Material for the task section start

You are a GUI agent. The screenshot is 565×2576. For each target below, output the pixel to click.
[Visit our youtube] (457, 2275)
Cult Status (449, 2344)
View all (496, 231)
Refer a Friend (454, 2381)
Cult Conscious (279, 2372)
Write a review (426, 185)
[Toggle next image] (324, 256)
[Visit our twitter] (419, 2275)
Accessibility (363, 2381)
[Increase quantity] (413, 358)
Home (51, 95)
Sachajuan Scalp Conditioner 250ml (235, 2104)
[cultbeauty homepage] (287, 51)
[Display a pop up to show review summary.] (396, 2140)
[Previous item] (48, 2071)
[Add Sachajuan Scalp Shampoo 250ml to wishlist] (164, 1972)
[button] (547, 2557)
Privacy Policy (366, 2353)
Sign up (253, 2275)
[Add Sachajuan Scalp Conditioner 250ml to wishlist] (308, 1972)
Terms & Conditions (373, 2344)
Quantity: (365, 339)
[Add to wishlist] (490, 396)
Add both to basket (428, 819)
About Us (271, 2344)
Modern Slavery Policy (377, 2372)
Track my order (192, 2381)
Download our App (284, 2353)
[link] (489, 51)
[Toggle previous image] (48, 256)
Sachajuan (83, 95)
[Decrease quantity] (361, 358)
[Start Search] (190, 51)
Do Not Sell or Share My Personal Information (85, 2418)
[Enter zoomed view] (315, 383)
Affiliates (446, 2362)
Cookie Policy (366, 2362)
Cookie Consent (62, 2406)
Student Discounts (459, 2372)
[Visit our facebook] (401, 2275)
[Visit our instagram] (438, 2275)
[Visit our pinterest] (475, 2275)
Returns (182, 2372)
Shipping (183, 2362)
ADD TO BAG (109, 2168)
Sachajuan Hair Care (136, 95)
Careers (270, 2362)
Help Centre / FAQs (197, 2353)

Material for the task section end

From the preceding records, count the lines where "Policy" occurs and reply with the number only.

3